→ Extract:
--*--
The bloody defeat of Spain. The bloody defeat of Indonesia. The bloody defeat of Brazil. The bloody defeat of Chile. All these defeats. Hundreds of thousands of deaths, including the loss of your holy representative democracy, has been the result of the application of this strategy. And it’s unavoidable, because you don’t take into consideration the clash of social forces. When you have a big amount of working-class militancy and enthusiasm, and you don’t use it in its upside, when it goes up, when you have a big unitary trend in the working class and you break it deliberately in the service of a policy of class collaboration, then you prepare demoralisation, fragmentation, and defeat. And then you have the responsibility for these millions of deaths, and that’s a responsibility which I wouldn’t like to take in your place, outside of all the other responsibilities of Stalinism.

But let’s say a word on why the Trotskyists have not yet won a revolution. I’m not an idealist. And as I said in the symposium of this afternoon, I base myself on historical materialism, and not on the fourth gospel, on the Gospel of John. I don’t believe in the absolute power of the Word. And the programme is not enough. The programme is not enough. You need a programme. You need cadres, you need organisational strength, you need the relationship of forces. When you only have a correct programme, well, you’re a marginal force. When you have a correct programme and a strong enough cadre implanted in the working class, you have got some chance. Only when you have a correct programme, a cadre 20.33 trained in that programme and implanted in the working class, and a change in the relationship of forces inside the labour movement, only then can you have a real chance of winning the majority of the working class for your strategic project, and these circumstances have not yet occurred.

In that sense, Trotsky was wrong in his predictions on what would happen after 1945, because he underestimated the long-term results of your betrayals; because he underestimated the long-term effects inside the working class in a downturn of working-class consciousness, of 25 years of constant uninterrupted defeats caused by reformism and by Stalinism. Today, I don’t see we are at the eve of victory. Things are a little bit different. And your balance sheet is a bit childish, because you first know that it is not true, and second you should be the last in Britain, of all places, to talk about figures. Let’s talk about figures. Let’s compare the organised strengths of the British Communist Party and British Trotskyists in the middle of the ’50s and today. The Communist Party has lost more than half of its members and probably two-thirds if not four-fifths of its activists. The Trotskyists have multiplied their forces by at least ten, if not fifteen times. The general trend is exactly not the one which you indicate. Your references to French elections were especially unfortunate, because first you left out the fact that in the second presidential elections there were two Trotskyist candidates and not one, and if you add the votes of the two Trotskyist candidates you come to nearly one million votes, which the British Communist Party never dreams of getting in its history, and secondly you forgot another small detail is to say the municipal elections which took place in this year and where a slate of two Trotskyists and one semi-Trotskyist organisation got between 3 and 8% of the popular vote. I repeat, between 3 and 8% of the popular vote, which is a thing we could not dream of ten years ago, and you certainly cannot dream of even in fifty years in Britain, if you continue with your present strategy. So, it’s rather unwise to quote figures, and it’s rather unwise to base yourself on numerical projections in that field.
--*--
→ Dataset:
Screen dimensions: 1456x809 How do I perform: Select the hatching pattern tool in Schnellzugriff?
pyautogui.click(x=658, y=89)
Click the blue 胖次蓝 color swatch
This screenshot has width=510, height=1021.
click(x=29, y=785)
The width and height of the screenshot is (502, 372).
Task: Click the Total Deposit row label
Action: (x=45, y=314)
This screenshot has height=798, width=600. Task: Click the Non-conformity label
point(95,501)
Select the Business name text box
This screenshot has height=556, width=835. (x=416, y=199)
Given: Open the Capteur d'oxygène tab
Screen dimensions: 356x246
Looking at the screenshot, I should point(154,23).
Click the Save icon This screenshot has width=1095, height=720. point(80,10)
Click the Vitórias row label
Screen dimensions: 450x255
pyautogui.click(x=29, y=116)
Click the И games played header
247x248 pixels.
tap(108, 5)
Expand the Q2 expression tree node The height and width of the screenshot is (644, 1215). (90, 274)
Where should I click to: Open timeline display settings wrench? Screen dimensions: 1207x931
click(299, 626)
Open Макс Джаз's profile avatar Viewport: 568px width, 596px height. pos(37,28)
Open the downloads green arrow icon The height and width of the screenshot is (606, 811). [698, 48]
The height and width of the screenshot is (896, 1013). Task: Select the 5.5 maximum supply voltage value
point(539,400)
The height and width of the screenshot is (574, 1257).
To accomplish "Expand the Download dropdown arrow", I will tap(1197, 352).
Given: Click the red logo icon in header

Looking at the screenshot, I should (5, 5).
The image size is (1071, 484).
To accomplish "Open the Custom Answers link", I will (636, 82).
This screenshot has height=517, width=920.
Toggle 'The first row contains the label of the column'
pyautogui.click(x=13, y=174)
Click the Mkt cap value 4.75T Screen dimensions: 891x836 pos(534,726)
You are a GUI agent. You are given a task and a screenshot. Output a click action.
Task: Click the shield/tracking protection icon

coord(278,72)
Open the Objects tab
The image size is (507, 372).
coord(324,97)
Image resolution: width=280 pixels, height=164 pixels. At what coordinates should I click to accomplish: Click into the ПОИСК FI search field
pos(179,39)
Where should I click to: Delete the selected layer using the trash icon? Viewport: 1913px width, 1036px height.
--*--
→ Requirements: From the speech on Stalinism and the Trotskyists, return word for word the part starting with "The bloody defeat of Spain." and going on through "responsibilities of Stalinism.".

→ Completed exercise:
The bloody defeat of Spain. The bloody defeat of Indonesia. The bloody defeat of Brazil. The bloody defeat of Chile. All these defeats. Hundreds of thousands of deaths, including the loss of your holy representative democracy, has been the result of the application of this strategy. And it’s unavoidable, because you don’t take into consideration the clash of social forces. When you have a big amount of working-class militancy and enthusiasm, and you don’t use it in its upside, when it goes up, when you have a big unitary trend in the working class and you break it deliberately in the service of a policy of class collaboration, then you prepare demoralisation, fragmentation, and defeat. And then you have the responsibility for these millions of deaths, and that’s a responsibility which I wouldn’t like to take in your place, outside of all the other responsibilities of Stalinism.